I made some tests with different GPUs, the more CUDA cores the better the result and therefore the 4090 was obviously the best one. If you considere the price the 2070 super results in the best price / performance ratio.

GeForce GTX 1060 6GB    -> 1,159bn H/s
GeForce GTX 2070 Super  -> 3,700bn H/s
GeForce RTX 3060 Ti 8GB -> 3,200bn H/s
GeFroce GTX 1080Ti 11GB -> 2,400bn H/s
GeForce RTX 4090        -> 17,00bn H/s
A100                    -> 7,000bn H/s
A4000                   -> 3,800bn H/s
A5000                   -> 5,400bn H/s
A6000                   -> 7,300bn H/s

So my question is, do I miss something obvious to optimize? Is there something else to optimize?

I use pycuda to call my kernal function if there is something to optimize too.

One optimization I tried, but decreased the performance drastically, was a loop inside the kernel to directly calculate multiple nonces in sequence. My thought was to reduce the overhead of calling the kernel with a single nonce each time.

1 Like

pycuda is good extension on python to use with cuda functions, but I fear it lack the speed of C language itself.

I’m interested in generating the code myself. Could you please share the pycuda code somewhere like git so I could regenerate the result and comment more?

also I’m bit confused what do you mean by “bn H/s”?

bn H/s means billion (1e9) hashes per second. I also assume that the OP used a decimal comma, not a decimal point.

The pycuda overhead should be negligible here, as most of the time is spent in the compute kernel.

This pragma unroll in OP’s code should probably be an unroll 48, as the loop starts at count 16.

#pragma unroll 64

Also I am not sure if I like the

WORD m[64]

as a local variable. I am unsure if such a large array can get promoted to registers when fully unrolling the loops.

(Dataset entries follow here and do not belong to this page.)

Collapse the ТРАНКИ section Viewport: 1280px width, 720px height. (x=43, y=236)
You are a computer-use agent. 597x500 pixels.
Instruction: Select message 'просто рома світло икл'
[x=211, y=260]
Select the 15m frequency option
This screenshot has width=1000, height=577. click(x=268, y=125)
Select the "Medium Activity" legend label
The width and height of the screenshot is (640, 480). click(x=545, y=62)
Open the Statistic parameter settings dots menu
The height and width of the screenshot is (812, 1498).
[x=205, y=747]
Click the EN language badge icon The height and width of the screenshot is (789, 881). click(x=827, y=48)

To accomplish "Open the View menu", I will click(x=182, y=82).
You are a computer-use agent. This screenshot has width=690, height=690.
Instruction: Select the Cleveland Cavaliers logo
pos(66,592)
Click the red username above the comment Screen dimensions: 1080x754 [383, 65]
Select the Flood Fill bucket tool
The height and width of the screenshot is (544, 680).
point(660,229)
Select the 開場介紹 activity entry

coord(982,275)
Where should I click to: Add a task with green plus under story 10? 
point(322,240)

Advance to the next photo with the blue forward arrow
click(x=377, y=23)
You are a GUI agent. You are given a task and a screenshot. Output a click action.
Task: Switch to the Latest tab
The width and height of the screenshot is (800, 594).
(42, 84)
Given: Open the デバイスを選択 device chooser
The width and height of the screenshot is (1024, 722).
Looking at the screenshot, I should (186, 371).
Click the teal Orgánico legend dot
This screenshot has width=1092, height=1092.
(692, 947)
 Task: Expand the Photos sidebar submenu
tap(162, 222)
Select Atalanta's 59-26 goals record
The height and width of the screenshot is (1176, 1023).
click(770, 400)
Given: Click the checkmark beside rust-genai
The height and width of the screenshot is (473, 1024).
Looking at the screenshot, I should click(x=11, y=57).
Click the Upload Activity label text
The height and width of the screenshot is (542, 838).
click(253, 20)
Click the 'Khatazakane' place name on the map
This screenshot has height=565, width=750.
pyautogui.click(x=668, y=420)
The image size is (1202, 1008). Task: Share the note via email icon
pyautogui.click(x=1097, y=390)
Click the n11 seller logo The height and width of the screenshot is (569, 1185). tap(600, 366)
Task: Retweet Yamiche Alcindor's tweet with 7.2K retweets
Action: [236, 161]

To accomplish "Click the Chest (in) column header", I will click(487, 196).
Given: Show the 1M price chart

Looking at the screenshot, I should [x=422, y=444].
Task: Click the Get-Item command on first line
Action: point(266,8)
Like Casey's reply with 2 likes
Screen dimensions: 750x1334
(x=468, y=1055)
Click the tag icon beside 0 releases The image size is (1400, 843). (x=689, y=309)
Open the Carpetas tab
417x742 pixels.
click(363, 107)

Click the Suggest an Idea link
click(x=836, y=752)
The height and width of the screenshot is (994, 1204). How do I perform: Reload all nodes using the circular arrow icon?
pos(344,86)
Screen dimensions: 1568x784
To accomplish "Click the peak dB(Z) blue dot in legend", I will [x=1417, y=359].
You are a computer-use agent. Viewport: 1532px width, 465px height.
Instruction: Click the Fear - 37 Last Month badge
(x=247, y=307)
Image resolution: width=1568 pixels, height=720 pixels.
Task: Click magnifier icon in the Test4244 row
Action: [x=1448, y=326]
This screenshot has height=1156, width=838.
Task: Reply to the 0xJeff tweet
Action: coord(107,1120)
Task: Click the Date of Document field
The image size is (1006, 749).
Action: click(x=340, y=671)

Has OP ever looked at the PTX or SASS code for this kernel? Also did you ever run kernel profiling tools?

Looking at the register count for the compiled kernel could give some clues. Run the occupancy calculator on it to see if trying to lower the register count might result in higher occupancy on the GPU.


yes you are right with billion H/s.

I fixed the pragma unroll already, it seems it had no impact at all.

For PTX or SASS I did not check this yet, since this is my first time ever writing a CUDA kernel. I did run a profiling tool (NVidia Nsight), the overhead for pycuda is negligible. But other than that I could not figure out anything else useful.